If Kokkos profiling is enabled, Teuchos timers include Kokkos profile regions, which will fence.
Perfect, that might be all I need to stop using CUDA_LAUNCH_BLOCKING
. Any ideas for misleading timers when an mpi rank has to wait for other ranks? It makes it difficult to see which region has issues.
Also, is Kokkos profiling a runtime option?
Any ideas for misleading timers when an mpi rank has to wait for other ranks? It makes it difficult to see which region has issues.
@jewatkins You could either look at min/max/avg, or if using stacked timers, the timer histogram. Would that be sufficient for your needs?
If there are load-imbalance among MPI processes, I was wondering how that will show up.. We've seen load imbalance in compute (e.g., local SuperLU with an irregular mesh), but because we did not have MPI_Barrier
before solve, the imbalance could also show up in solve (e.g., with GMRES's orthogonalization)?
@jhux2 that's usually what I do. If a particular timer region has an mpi barrier and I see the min is small but the average is large, than I assume (although probably not always true) that there's one or more ranks waiting for a rank to "catch up". As @iyamazaki mentioned, there might be a timer region with load imbalance but it's not clear which one it could be (or whether the imbalance is even captured in a timer region). I think a well place mpi barrier before the timer region at least rules out specific regions from being the issue. It would be good to have that as a runtime option instead of having to manually add the barrier and rebuild.
Also, is Kokkos profiling a runtime option?
Yes. You just need to set the right environment variable to point to the Kokkos profiling library of your choice.
See: https://github.com/kokkos/kokkos-tools/wiki
@jewatkins Fwiw, MueLu has a runtime option to add barriers to its timers.
Also, is Kokkos profiling a runtime option?
Yes. You just need to set the right environment variable to point to the Kokkos profiling library of your choice.

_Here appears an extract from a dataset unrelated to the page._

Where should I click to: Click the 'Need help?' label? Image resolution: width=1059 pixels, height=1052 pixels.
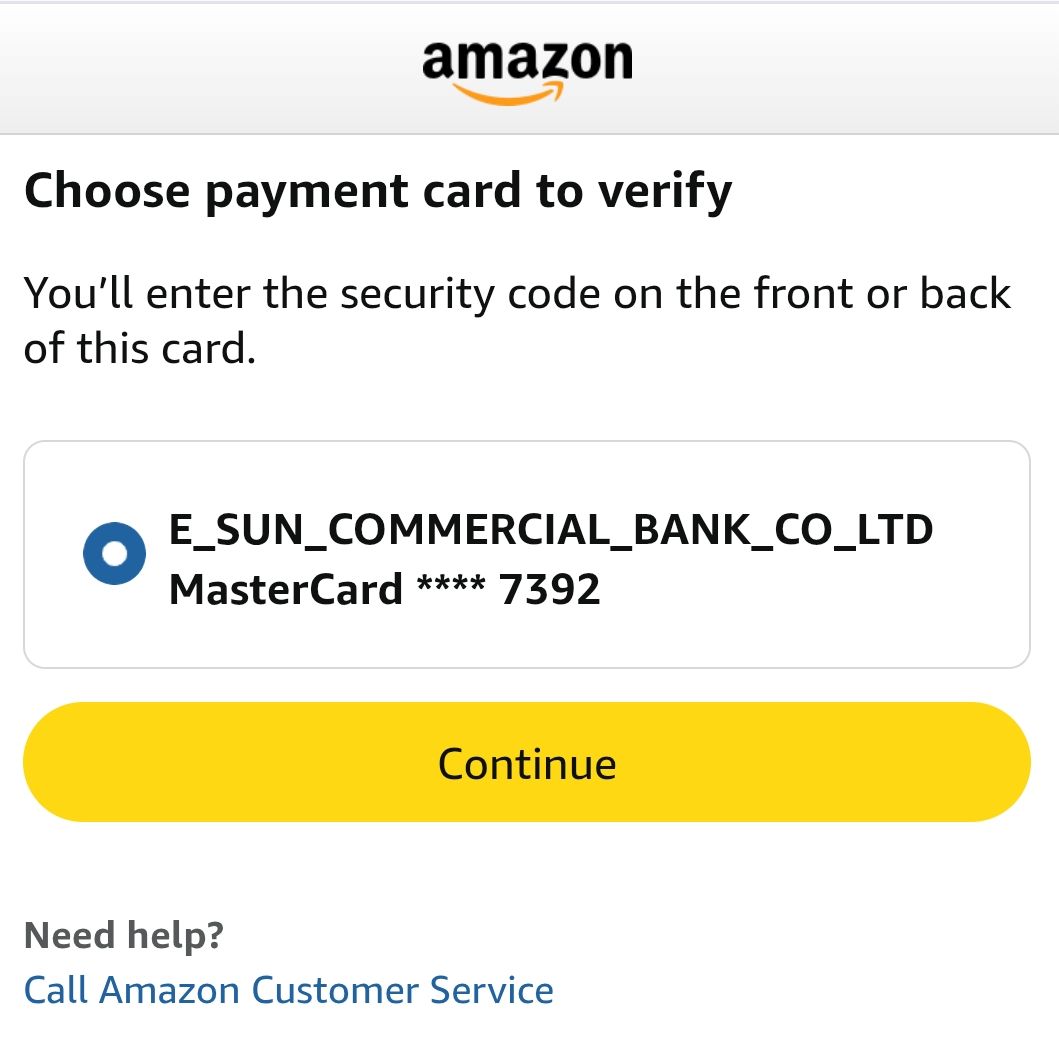pyautogui.click(x=123, y=936)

See: https://github.com/kokkos/kokkos-tools/wiki
Ah okay, I was thinking of a runtime option to just turn on timer fencing without having to build/use a kokkos profiling tool that will not be used. Victor suggested this already. I think I'm 0/2 so far on making this a thing :(
@jewatkins Fwiw, MueLu has a runtime option to add barriers to its timers.

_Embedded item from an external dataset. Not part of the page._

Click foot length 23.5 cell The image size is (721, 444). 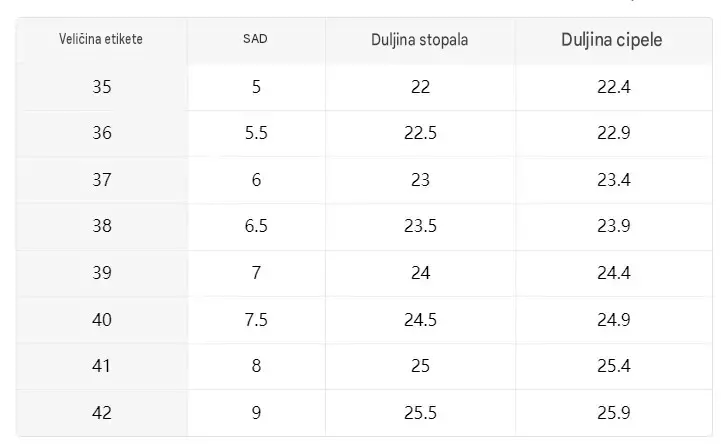pyautogui.click(x=420, y=226)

Very nice, I'll have to try that. If it's in Teuchos, maybe we can avoid having to do that for all packages?
@jewatkins - there are runtime functions you can call to set the profiler in kokkos to avoid having to export env variables. We do this in empire to set our own profiler tools. I can show you this after our meeting later today.
There is also a Teuchos::SyncTimeMonitor
. But I don't think there is a global option to swap that in for the regular time monitor.
This issue has had no activity for 365 days and is marked for closure. It will be closed after an additional 30 days of inactivity.
If you would like to keep this issue open please add a comment and/or remove the MARKED_FOR_CLOSURE
label.
If this issue should be kept open even with no activity beyond the time limits you can add the label DO_NOT_AUTOCLOSE
.
If it is ok for this issue to be closed, feel free to go ahead and close it. Please do not add any comments or change any labels or otherwise touch this issue unless your intention is to reset the inactivity counter for an additional year.
This issue was closed due to inactivity for 395 days.